Der Angeklagte erzielte mit dem Verkauf von Marihuana gegen 1 (Bild: PD)

Den ersten Joint rauchte der Mann als Teenager auf einem Campingplatz im Tessin. Es sei ihm davon übel geworden, sagte er dem Richter. Später sei er in schlechte Kreise geraten und habe angefangen, ab und zu Marihuana zu rauchen. «Es war für mich ein Genussmittel, ich war nie süchtig danach», betonte er. Als Beweis dafür sagte er, dass er seit einem Tag Ende April 2016 nie mehr davon geraucht habe.

An besagtem Tag standen Kantonspolizisten vor seinem Einfamilienhaus. Dort, im Heizungsraum, fanden sie eine Hanf-indooranlage mit 24 Cannabispflanzen, die in Betrieb war. In weiteren Räumen lagerten Marihuana, Schnittabfall sowie Stecklinge und Utensilien für den Bau einer weiteren Anlage. Der Angeschuldigte bestritt nie, dass er in seinem Zuhause Cannabis angepflanzt hat. Es sei aber nicht Geldgier gewesen, die ihn zu diesem Tun veranlasst habe. Er habe Schulden gehabt und habe das Cannabis angebaut und verkauft, um diese zu tilgen. Zudem habe er selber Cannabis anpflanzen wollen, damit er wisse, was er konsumiere. Er habe das ausprobieren wollen. Im Nachhinein sei ihm klar, dass es «ein Seich» war. «Ich hätte mir besser einen Job gesucht, um meine Einkünfte aufzubessern», sagte er reuig.

Heute habe er mit Cannabis aufgehört, er habe sich aus der Szene zurückgezogen. Der Mann ist aus seinem damaligen Haus ausgezogen und geht einer geregelten Arbeit nach. Geld habe er nicht viel, es reiche aber inzwischen, dass er keine Schulden mehr habe. Dafür verzichte er aber beispielsweise auf Ferien.

«Möchte das Ganze schnell hinter mich bringen»
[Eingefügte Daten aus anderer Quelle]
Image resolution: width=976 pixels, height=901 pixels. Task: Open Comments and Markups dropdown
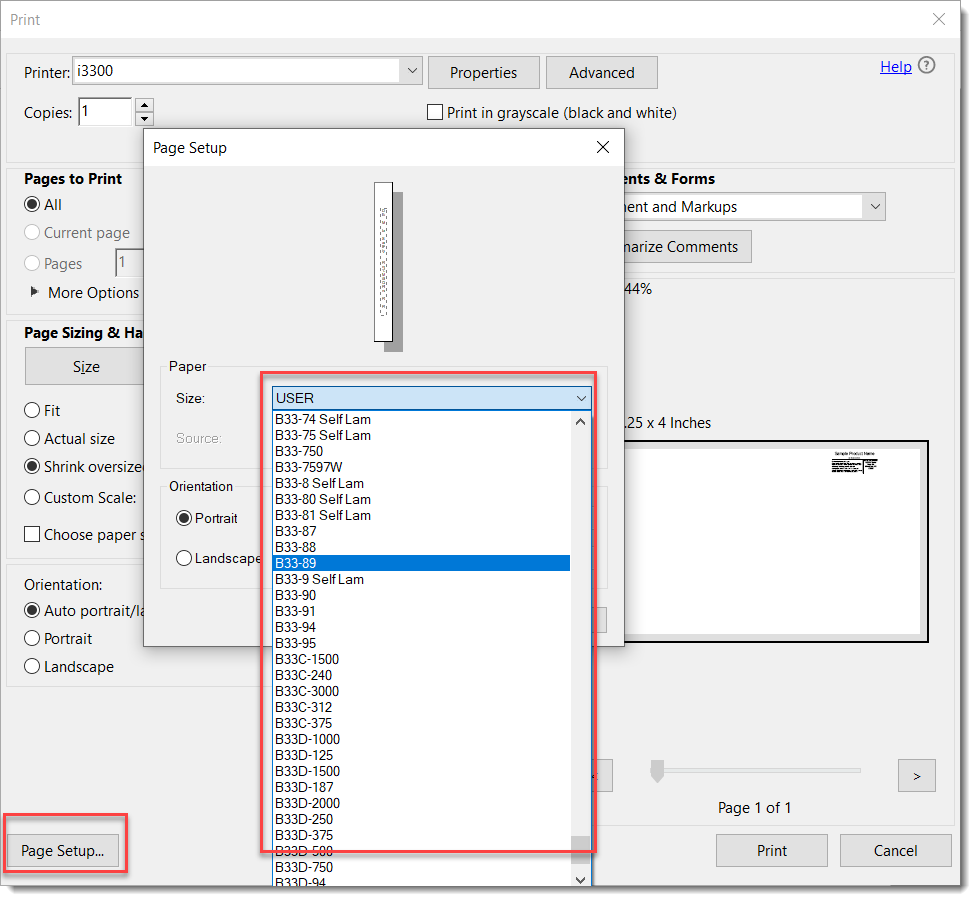[875, 207]
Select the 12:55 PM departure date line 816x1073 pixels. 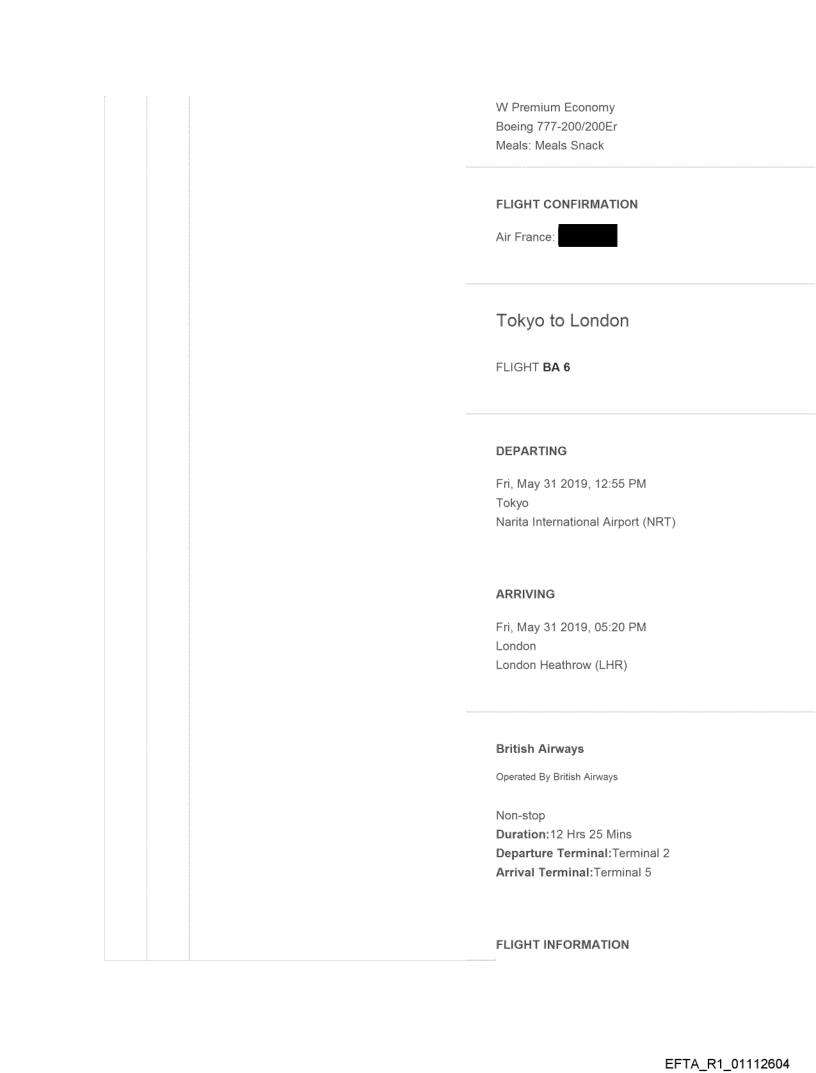(571, 484)
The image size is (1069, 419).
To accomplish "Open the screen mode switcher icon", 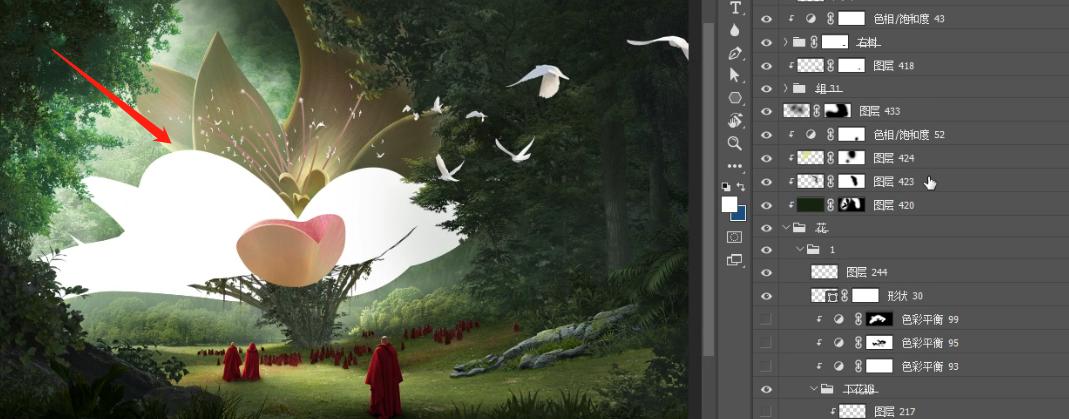I will [x=735, y=260].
Die Vorwürfe der Staatsanwaltschaft anerkannte der Angeschuldigte vollumfänglich. Auch bezüglich der angebauten Menge – er habe zwischen November 2014 und April 2016 4,8 Kilogramm Marihuana gewonnen und davon 4 Kilogramm sowie 70 selbstgezogene Stecklinge verkauft – herrschte Übereinstimmung. Der von der Staatsanwaltschaft angenommene Gewinn von zwischen 12000 und 14000 Franken schien dem Angeschuldigten realistisch.

Der Einzelrichter des Kreisgerichts Toggenburg folgte vollumfänglich den Strafanträgen der Staatsanwaltschaft. Er sprach den Mann schuldig und verurteilte ihn zu einer Freiheitsstrafe von einem Jahr bedingt bei einer Probezeit von zwei Jahren. Er muss eine Ersatzforderung von 5000 Franken an den Staat leisten. Zudem sprach der Einzelrichter eine Busse von 600 Franken aus für das Rauchen des Marihuanas. Die von der Polizei beschlagnahmten Betäubungsmittel und Gegenstände werden vernichtet. Der Mann sagte, dass er froh sei, wenn das Ganze möglichst schnell vorbei sei und dass er die Strafe akzeptieren könne. Er wolle nach vorne schauen. Aber noch für einige Zeit muss er Termine bei der Suchtberatung wahrnehmen und Urin- und Haarproben beim Strassenverkehrsamt abgeben. Diese Auflagen, sagte er mehrmals, verstehe er nicht. Denn er werde gleich bestraft, obwohl er nicht beim Fahren unter Drogeneinfluss erwischt worden sei. Er habe sich diesbezüglich nie etwas zu Schulden kommen lassen und habe sich nie an Steuer gesetzt, nachdem er einen Joint geraucht habe.